A Assembleia Legislativa do Ceará lançou uma campanha de prevenção e
combate ao uso de entorpecentes intitulada “Ceará Sem Drogas”. A ideia é
louvável, mas padece de, pelo menos, dois problemas estruturais. O
primeiro diz respeito ao título da iniciativa. Há um descompasso entre o
slogan da campanha e as pretensões dos parlamentares. A expressão
“Ceará Sem Drogas” induz a crer em uma meta irrealista, impossível de
ser cumprida. Especialistas em drogadição são unânimes em ressaltar o
fato de que nenhuma sociedade no mundo conseguiu se livrar por completo
do consumo de drogas.
O segundo problema está
relacionado à agenda política. Promover uma ação de grande porte como
essa em pleno ano eleitoral implica uma série de riscos. Em vez de
discussões técnicas, baseadas em experiências nacionais e
internacionais, promessas grandiosas e debates superficiais podem dar o
tom dos encontros. Sem uma mediação adequada, o que seria um momento
de esclarecimento e de informação pode se transformar em um espaço
privilegiado para a autopromoção. Cabe aos organizadores da campanha
tomar todos os cuidados para evitar que isso ocorra sob pena de
desperdiçar energia e tempo.
Os deputados podem fazer
muito pelo assunto em suas atribuições cotidianas no parlamento sem
precisar de uma campanha específica. Fiscalizar bem o governo já seria
algo bastante louvável. Matéria publicada no O POVO do dia 31 de
janeiro revelou que apenas 0,1% do orçamento estadual foi destinado ao
Programa de Enfrentamento às Drogas este ano. Como esse recurso será
aplicado? Quais as metas de atendimento a médio e longo prazo? Perguntas
como essas, se levadas ao Plenário, contribuiriam muito para que a
sociedade pudesse se mobilizar em torno do desafio que as drogas
representam.

Dados de localização de elementos e de textos:
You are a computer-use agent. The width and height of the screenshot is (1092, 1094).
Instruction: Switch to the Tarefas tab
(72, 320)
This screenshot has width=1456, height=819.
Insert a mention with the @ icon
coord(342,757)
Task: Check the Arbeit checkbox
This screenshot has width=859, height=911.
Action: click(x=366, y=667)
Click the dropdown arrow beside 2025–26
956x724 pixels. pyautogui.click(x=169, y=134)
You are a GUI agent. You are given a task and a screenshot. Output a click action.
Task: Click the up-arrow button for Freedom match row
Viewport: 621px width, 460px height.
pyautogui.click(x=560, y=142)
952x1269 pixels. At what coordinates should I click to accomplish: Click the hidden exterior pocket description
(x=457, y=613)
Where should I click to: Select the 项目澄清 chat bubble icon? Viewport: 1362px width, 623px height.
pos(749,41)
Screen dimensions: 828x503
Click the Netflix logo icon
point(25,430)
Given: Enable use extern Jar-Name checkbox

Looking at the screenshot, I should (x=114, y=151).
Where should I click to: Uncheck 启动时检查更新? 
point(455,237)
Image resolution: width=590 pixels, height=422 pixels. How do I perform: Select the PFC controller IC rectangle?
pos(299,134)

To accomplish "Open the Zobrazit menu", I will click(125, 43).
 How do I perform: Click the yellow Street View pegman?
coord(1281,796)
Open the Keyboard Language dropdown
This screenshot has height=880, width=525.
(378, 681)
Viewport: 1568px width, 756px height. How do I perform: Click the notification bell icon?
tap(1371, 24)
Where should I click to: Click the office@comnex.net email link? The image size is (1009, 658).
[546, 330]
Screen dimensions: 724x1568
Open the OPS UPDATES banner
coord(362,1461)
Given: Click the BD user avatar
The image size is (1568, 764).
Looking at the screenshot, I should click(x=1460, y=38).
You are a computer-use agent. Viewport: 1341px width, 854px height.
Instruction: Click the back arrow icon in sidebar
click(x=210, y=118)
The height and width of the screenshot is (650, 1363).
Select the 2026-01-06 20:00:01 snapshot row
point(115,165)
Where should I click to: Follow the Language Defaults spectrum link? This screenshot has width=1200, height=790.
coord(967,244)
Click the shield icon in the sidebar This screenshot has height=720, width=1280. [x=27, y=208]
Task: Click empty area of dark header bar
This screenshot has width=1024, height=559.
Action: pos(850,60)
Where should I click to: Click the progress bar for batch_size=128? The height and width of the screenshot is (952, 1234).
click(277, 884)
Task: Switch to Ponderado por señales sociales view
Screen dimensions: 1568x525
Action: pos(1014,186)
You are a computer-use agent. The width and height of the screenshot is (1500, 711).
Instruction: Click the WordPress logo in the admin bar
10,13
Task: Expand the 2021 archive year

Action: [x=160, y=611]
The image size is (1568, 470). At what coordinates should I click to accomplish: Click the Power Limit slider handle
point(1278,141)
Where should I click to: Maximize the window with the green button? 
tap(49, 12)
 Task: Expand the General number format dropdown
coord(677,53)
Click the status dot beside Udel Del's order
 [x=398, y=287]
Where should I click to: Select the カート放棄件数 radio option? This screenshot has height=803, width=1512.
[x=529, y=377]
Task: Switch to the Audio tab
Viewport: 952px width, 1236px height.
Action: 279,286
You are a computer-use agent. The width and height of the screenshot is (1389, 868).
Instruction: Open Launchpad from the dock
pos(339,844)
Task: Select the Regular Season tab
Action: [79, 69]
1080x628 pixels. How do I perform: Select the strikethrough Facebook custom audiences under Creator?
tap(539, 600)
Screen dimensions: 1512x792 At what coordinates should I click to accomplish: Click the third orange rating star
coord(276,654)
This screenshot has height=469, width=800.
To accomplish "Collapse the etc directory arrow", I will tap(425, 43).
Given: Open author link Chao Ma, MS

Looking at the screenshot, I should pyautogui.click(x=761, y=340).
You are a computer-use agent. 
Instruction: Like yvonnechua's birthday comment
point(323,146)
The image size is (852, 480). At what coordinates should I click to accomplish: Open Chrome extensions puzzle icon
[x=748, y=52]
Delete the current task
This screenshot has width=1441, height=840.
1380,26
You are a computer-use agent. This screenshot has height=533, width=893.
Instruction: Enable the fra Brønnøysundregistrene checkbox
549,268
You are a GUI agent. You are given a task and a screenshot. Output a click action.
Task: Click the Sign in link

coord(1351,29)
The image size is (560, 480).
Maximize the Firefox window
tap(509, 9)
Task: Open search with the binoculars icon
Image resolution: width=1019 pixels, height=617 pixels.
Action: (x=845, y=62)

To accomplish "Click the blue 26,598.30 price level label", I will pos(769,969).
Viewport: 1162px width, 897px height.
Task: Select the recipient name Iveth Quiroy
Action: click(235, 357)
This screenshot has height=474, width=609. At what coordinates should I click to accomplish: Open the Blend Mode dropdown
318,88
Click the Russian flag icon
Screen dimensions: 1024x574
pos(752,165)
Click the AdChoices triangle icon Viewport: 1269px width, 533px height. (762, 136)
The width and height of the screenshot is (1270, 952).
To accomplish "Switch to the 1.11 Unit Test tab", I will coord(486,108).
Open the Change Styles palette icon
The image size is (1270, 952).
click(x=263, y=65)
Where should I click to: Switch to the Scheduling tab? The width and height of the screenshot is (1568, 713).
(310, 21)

Lista de exercícios
a: Imprima na íntegra, sem nenhuma alteração, o editorial sobre a campanha “Ceará Sem Drogas”.
b: Reescreva as entradas desde a primeira linha até a linha que contém “Action: click(x=366, y=667)”, inclusive, acrescentando 4 a cada número das coordenadas de resposta. Mantenha todo o restante dessas linhas sem modificação e não inclua nenhuma outra linha.
O editorial e as entradas não têm nenhuma relação entre si.

Respostas
a:
A Assembleia Legislativa do Ceará lançou uma campanha de prevenção e
combate ao uso de entorpecentes intitulada “Ceará Sem Drogas”. A ideia é
louvável, mas padece de, pelo menos, dois problemas estruturais. O
primeiro diz respeito ao título da iniciativa. Há um descompasso entre o
slogan da campanha e as pretensões dos parlamentares. A expressão
“Ceará Sem Drogas” induz a crer em uma meta irrealista, impossível de
ser cumprida. Especialistas em drogadição são unânimes em ressaltar o
fato de que nenhuma sociedade no mundo conseguiu se livrar por completo
do consumo de drogas.
O segundo problema está
relacionado à agenda política. Promover uma ação de grande porte como
essa em pleno ano eleitoral implica uma série de riscos. Em vez de
discussões técnicas, baseadas em experiências nacionais e
internacionais, promessas grandiosas e debates superficiais podem dar o
tom dos encontros. Sem uma mediação adequada, o que seria um momento
de esclarecimento e de informação pode se transformar em um espaço
privilegiado para a autopromoção. Cabe aos organizadores da campanha
tomar todos os cuidados para evitar que isso ocorra sob pena de
desperdiçar energia e tempo.
Os deputados podem fazer
muito pelo assunto em suas atribuições cotidianas no parlamento sem
precisar de uma campanha específica. Fiscalizar bem o governo já seria
algo bastante louvável. Matéria publicada no O POVO do dia 31 de
janeiro revelou que apenas 0,1% do orçamento estadual foi destinado ao
Programa de Enfrentamento às Drogas este ano. Como esse recurso será
aplicado? Quais as metas de atendimento a médio e longo prazo? Perguntas
como essas, se levadas ao Plenário, contribuiriam muito para que a
sociedade pudesse se mobilizar em torno do desafio que as drogas
representam.

b:
You are a computer-use agent. The width and height of the screenshot is (1092, 1094).
Instruction: Switch to the Tarefas tab
(76, 324)
This screenshot has width=1456, height=819.
Insert a mention with the @ icon
coord(346,761)
Task: Check the Arbeit checkbox
This screenshot has width=859, height=911.
Action: click(x=370, y=671)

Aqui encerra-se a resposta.